Cog trains run on a track (below) rather than a regular rail - no regular wheels on this - the cogs have some 'teeth.' This allows trains to climb a steep surface over a short distance without losing ground or - becoming a runaway train. These trains move veeerrrrrrryyyyyyy slowly but since the scenery is pretty spectacular, one doesn't mind.
What is special about Schynige Platte? From the top of the Platte, one can see Interlaken (transl. 'between the lakes) bordered by Lakes Thun and Lake Brienz on one side and from the other, the Grindewald and Lauterbrunnen Valleys with the Berner Oberland mountain range (Wetterhorn, Eiger, Moench, Jungfrau, Breiterhorn, etc....) We could sit and look at these mountains all day, every day - Magnificent!
This was mine and Rachel's first trip up. Rachel had been ill for a day several years before and Bart & Kendra had come up with Gma Elaine and J. I was excited to see my favorite mountains from a different point of view. I could handle a few more lunches up here - on the ridge - you can see Lauterbrunnen on the left and Lake Thun to the right:

We had a great 'spur of the moment' trip. A great end to the hiking season which for us wasn't filled with much hiking due to weather this summer. But we'll take every nice day we get!!! We'll be back - booked Ski Break in Wengen again!

Saturday, October 02, 2010

Triplets again :)



A video of the distracting, little, black creatures next door. Complete with my annoying voice.

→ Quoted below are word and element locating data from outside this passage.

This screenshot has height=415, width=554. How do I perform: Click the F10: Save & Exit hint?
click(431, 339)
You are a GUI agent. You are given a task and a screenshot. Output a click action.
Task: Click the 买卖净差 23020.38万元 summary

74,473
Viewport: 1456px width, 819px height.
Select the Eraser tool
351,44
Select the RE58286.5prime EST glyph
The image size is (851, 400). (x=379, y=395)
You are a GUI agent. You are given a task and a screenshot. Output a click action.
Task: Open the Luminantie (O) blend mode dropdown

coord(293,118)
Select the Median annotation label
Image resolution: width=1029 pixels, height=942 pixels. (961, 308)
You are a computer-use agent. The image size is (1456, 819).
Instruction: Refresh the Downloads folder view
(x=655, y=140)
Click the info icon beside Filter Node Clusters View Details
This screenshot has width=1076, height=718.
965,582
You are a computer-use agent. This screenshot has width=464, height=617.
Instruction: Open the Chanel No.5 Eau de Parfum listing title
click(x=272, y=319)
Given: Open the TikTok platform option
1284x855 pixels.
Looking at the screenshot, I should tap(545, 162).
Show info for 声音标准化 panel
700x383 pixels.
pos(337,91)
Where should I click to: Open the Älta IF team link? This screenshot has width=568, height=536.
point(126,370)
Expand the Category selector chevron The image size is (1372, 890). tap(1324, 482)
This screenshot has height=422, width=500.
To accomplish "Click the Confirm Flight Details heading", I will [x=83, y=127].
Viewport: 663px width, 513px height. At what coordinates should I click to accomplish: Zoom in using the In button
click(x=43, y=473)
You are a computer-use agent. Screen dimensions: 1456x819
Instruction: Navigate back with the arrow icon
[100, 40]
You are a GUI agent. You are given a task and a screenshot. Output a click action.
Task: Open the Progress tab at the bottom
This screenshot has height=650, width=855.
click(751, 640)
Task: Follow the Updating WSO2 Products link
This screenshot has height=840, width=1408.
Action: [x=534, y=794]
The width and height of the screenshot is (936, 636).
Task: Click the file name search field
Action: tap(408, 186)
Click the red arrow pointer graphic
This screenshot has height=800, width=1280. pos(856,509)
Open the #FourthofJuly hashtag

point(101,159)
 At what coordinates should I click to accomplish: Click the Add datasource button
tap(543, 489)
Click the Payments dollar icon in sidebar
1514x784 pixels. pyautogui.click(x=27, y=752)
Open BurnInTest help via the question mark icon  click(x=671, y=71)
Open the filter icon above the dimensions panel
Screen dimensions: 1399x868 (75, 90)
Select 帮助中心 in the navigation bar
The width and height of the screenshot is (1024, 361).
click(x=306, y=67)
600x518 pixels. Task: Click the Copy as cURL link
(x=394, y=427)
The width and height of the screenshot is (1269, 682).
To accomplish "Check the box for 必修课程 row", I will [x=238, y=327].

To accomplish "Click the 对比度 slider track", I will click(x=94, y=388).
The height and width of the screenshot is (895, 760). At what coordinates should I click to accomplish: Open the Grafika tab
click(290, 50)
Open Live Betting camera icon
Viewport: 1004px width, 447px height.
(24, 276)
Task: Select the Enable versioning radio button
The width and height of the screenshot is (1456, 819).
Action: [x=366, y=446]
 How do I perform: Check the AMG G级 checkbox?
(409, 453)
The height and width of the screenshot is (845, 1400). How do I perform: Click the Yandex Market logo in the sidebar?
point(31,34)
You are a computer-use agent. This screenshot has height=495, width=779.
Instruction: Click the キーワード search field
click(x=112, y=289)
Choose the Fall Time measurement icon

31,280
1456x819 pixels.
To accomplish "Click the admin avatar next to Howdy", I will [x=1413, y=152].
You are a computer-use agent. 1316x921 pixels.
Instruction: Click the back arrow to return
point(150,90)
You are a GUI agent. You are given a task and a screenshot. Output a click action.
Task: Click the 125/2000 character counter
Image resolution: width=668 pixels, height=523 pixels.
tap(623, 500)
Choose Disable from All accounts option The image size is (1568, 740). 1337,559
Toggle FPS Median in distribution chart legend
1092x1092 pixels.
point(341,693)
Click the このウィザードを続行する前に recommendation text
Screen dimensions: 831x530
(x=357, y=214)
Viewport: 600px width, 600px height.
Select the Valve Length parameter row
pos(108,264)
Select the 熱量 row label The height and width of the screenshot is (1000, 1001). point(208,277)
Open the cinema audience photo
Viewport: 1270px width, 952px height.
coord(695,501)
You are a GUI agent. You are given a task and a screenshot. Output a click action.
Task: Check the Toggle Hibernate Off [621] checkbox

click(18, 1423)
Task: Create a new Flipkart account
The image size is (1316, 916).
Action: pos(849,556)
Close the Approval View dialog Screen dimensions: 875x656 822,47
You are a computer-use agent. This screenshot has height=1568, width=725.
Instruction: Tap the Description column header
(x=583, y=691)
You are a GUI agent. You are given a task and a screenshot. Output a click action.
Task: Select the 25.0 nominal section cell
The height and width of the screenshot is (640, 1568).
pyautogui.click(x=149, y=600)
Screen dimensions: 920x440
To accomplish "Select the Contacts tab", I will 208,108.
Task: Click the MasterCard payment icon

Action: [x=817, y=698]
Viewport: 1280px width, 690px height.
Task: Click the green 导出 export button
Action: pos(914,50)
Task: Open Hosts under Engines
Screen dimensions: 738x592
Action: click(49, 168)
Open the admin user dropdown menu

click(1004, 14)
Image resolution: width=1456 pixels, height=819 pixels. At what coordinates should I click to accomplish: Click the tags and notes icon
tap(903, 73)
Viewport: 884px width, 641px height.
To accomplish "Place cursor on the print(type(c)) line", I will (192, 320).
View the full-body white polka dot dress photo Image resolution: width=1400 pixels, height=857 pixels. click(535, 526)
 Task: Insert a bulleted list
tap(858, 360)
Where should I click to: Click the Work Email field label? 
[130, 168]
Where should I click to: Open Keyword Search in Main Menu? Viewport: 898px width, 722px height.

Does anyone like the sound of their own voice? I really tried not saying anything. Bart and I both decided it's hard to video and not talk. Guess "camera man" should not be a future job consideration.

I hope you enjoy anyway.

Had a great talk with sister Deb in HI this morning (and Mom last night). Good news from this week's appt. for Baby J. It was evident since the first failed hearing test that there was an issue but until he was old enough, the extensive tests couldn't be done. There is an issue but the main praise is that the low/mid-range hearing is all there - lot's of prayers answered. Dr's said that without extensive, early testing it probably wouldn't have been caught until he was 3 - 4 yrs old. Yeah - so much they can do and so much to be thankful for.

AND, sister Kris is in the "happiest place on earth", Anaheim style, with cousin J - Happy 40th!!! - and the family crowd. AND, that little person she is carrying is a HE. Whoo Hoo! So excited for all of them.

We are off to our 'happy place.' Spur of the moment.

Anyone care to guess where our 'happy place' is? I'll let you know when we get back tomorrow night - complete with pictures.